• [Task objective]: Transcribe exactly everything in the data below from the line containing "Возврат и обмен (472, 198)" down to the line containing "Контакты (381, 198)", both lines included and nothing further.
§
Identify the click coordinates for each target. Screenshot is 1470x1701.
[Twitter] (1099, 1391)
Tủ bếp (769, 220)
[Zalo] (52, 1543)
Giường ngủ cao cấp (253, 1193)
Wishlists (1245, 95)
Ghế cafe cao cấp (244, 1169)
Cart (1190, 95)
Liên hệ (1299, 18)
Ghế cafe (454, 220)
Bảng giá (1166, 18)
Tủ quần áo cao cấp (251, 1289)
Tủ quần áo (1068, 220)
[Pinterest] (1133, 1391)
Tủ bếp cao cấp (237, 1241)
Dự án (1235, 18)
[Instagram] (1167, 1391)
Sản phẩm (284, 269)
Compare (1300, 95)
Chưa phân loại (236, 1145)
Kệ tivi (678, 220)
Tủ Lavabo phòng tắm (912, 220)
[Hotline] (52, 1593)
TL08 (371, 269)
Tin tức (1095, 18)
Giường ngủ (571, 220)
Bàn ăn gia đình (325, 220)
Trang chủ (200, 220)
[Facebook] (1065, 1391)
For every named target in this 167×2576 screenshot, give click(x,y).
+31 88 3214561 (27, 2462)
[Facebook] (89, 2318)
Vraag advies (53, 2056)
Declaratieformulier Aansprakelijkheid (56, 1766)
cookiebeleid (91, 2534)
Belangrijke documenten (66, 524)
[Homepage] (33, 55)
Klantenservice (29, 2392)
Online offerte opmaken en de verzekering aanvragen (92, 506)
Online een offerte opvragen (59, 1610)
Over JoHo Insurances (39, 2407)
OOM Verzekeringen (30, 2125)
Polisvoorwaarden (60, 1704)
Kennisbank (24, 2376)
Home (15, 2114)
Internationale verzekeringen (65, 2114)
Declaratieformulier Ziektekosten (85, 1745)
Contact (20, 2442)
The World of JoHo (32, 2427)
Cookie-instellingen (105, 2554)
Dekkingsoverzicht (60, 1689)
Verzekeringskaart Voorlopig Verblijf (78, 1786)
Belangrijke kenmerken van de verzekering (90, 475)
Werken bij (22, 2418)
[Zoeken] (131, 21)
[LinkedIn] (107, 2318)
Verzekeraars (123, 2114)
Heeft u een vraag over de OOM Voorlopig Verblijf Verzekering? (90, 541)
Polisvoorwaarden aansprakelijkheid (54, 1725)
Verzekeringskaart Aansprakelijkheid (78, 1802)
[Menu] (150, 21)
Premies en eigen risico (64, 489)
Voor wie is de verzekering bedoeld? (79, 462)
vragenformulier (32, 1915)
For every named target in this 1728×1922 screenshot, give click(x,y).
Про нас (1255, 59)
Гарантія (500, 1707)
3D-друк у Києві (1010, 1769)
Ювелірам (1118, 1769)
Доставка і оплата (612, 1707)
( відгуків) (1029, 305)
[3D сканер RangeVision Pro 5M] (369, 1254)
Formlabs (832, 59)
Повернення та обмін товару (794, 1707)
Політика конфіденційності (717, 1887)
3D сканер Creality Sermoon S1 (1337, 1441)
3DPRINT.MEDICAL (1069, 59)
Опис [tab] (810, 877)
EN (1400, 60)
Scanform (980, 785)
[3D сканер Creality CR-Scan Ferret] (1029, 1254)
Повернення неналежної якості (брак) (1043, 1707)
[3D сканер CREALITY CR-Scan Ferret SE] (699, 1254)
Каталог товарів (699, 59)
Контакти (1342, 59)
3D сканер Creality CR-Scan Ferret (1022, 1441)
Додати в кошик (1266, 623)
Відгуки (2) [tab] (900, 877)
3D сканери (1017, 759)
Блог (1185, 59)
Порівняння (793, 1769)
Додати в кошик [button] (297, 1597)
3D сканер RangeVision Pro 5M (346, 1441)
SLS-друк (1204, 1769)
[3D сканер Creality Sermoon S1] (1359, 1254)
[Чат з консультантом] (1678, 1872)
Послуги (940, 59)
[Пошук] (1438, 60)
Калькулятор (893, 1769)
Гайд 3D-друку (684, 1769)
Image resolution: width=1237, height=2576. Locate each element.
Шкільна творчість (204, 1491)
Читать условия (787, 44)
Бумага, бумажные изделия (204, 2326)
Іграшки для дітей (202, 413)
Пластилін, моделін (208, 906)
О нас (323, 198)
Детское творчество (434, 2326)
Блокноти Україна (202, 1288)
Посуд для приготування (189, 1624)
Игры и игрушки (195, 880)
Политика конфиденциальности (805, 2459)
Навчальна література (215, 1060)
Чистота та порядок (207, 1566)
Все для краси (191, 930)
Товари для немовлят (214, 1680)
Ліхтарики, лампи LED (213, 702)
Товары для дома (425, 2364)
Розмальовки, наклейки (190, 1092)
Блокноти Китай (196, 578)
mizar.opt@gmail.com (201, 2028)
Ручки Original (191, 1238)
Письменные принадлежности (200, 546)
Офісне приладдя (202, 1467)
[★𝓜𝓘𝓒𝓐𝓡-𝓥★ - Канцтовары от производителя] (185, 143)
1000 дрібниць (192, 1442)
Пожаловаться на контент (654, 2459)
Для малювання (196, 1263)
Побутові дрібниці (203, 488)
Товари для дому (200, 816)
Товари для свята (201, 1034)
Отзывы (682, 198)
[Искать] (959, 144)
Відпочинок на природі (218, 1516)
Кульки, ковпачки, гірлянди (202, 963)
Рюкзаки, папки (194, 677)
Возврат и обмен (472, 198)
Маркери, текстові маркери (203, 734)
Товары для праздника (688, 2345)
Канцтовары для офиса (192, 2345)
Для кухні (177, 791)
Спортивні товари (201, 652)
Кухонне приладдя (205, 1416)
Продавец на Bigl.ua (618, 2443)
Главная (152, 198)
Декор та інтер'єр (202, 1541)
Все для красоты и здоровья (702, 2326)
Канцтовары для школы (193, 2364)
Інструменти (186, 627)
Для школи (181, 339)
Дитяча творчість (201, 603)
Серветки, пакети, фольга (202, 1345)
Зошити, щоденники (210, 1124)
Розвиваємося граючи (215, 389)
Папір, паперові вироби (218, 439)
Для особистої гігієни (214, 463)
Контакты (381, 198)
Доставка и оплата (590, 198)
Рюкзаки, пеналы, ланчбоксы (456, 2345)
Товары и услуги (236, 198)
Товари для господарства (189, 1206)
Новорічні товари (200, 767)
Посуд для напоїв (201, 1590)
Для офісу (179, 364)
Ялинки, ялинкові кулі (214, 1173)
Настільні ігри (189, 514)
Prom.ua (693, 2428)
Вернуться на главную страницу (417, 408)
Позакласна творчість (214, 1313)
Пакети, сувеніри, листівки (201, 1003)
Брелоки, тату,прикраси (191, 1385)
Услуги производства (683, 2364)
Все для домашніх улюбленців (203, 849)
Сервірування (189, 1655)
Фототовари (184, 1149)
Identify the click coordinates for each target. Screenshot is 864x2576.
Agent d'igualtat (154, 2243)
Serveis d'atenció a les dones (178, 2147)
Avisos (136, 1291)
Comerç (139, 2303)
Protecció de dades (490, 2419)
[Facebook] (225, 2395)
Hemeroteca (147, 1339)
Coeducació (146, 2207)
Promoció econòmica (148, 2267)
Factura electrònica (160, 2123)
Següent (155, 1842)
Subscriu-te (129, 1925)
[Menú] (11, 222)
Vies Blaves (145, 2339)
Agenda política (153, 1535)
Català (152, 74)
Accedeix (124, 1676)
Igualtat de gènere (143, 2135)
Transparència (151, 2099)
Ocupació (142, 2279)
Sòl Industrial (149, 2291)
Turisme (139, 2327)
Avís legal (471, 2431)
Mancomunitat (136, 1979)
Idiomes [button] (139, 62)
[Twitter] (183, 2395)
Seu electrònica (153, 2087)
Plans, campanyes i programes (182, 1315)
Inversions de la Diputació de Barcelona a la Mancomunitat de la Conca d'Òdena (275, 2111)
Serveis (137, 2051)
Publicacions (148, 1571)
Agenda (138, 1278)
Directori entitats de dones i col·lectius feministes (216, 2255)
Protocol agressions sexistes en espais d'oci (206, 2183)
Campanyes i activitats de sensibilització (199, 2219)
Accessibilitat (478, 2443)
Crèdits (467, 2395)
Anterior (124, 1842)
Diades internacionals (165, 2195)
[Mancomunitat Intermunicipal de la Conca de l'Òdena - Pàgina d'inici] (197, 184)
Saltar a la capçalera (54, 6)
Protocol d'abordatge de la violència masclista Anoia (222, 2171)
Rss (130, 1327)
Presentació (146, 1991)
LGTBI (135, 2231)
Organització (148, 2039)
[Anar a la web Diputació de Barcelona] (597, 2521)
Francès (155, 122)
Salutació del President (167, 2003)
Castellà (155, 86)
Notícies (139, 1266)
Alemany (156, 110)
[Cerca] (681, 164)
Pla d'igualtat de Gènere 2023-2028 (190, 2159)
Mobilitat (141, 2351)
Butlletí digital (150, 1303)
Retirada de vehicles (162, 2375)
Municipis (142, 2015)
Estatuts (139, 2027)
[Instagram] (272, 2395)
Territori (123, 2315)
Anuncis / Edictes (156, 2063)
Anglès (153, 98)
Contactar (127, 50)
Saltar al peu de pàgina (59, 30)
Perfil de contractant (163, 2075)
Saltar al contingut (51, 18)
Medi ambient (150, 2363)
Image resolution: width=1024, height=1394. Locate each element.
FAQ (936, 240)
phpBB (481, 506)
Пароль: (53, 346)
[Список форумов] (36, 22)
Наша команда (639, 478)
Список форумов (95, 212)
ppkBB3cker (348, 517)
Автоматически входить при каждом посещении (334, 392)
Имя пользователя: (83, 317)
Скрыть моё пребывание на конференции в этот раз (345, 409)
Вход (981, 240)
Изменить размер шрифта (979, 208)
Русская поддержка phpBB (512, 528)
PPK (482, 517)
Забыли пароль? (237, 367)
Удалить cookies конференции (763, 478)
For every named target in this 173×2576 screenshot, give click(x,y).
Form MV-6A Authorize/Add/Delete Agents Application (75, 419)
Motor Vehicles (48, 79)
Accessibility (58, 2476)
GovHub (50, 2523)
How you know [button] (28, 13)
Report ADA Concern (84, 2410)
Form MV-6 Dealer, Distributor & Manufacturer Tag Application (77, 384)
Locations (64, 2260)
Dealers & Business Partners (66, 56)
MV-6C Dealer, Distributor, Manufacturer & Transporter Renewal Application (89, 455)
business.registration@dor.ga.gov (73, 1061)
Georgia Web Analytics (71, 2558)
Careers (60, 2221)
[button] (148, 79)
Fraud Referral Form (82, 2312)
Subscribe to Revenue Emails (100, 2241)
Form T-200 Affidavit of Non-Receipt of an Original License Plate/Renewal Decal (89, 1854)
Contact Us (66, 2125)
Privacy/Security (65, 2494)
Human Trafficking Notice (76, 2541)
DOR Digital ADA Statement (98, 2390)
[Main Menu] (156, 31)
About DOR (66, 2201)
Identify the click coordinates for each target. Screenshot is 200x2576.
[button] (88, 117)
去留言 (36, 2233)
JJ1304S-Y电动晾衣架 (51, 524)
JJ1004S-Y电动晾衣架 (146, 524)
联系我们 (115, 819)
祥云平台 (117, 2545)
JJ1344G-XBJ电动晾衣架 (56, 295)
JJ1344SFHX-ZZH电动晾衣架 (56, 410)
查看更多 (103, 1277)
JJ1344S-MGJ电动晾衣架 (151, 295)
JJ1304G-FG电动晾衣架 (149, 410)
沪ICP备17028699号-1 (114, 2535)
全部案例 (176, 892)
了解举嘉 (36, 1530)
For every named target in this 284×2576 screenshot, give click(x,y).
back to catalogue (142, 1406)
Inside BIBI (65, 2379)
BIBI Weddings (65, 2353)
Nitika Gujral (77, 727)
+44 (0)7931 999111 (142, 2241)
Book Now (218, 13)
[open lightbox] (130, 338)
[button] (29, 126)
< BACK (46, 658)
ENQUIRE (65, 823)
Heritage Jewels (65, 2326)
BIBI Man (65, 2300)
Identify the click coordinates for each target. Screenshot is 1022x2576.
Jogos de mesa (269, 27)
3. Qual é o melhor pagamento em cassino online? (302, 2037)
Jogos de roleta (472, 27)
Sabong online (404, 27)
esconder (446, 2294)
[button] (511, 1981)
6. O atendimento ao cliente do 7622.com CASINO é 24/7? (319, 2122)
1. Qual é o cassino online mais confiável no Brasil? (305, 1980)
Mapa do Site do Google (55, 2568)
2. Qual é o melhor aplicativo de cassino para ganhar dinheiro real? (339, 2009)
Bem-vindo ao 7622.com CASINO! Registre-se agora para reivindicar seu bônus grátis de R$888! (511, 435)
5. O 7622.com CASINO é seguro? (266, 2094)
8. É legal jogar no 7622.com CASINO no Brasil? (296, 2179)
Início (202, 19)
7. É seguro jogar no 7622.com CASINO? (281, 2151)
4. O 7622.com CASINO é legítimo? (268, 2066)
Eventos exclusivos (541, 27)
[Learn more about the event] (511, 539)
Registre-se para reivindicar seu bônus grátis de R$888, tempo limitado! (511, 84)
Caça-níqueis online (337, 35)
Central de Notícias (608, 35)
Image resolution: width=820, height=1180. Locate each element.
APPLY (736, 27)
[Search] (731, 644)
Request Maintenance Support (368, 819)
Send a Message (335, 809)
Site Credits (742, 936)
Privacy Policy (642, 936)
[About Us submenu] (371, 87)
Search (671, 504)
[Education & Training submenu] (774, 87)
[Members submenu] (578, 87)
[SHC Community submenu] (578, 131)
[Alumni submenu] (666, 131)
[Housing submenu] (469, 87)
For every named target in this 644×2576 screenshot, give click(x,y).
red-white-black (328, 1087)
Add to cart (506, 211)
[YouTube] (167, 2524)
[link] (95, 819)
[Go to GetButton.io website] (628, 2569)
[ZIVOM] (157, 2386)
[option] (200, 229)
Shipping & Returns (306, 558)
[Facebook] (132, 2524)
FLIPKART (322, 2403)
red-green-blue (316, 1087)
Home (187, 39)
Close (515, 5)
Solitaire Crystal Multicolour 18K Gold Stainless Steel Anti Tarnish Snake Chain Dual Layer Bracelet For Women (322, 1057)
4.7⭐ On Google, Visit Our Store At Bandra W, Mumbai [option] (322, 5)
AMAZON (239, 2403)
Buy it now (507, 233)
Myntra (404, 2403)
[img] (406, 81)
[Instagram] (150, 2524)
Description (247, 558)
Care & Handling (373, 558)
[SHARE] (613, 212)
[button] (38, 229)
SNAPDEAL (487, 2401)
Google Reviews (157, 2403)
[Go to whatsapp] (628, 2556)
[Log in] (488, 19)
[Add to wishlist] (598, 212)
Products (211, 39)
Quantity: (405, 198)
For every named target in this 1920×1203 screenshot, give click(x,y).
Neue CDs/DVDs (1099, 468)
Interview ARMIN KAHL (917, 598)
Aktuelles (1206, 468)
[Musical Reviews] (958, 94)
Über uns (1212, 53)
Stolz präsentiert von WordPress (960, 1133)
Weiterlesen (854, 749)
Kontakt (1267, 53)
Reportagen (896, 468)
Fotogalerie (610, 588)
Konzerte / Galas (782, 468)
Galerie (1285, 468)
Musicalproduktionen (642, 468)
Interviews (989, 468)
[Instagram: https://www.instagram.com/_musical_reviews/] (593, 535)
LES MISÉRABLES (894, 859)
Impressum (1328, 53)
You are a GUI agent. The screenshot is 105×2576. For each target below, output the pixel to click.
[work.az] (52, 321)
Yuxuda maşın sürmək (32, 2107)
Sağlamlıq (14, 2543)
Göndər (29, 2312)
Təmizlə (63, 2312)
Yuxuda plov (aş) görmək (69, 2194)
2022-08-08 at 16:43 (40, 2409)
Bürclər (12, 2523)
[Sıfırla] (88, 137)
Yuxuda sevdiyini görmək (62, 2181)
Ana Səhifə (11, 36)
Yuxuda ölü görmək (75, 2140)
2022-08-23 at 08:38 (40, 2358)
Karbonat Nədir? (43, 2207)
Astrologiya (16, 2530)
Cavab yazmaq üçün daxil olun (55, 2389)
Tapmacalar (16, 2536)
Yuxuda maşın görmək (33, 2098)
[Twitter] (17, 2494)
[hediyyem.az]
§
• [Answer to this problem]:
Возврат и обмен (472, 198)
Маркери, текстові маркери (203, 734)
Товары для праздника (688, 2345)
Канцтовары для офиса (192, 2345)
Для кухні (177, 791)
Спортивні товари (201, 652)
Кухонне приладдя (205, 1416)
Продавец на Bigl.ua (618, 2443)
Главная (152, 198)
Декор та інтер'єр (202, 1541)
Все для красоты и здоровья (702, 2326)
Канцтовары для школы (193, 2364)
Інструменти (186, 627)
Для школи (181, 339)
Дитяча творчість (201, 603)
Серветки, пакети, фольга (202, 1345)
Зошити, щоденники (210, 1124)
Розвиваємося граючи (215, 389)
Папір, паперові вироби (218, 439)
Для особистої гігієни (214, 463)
Контакты (381, 198)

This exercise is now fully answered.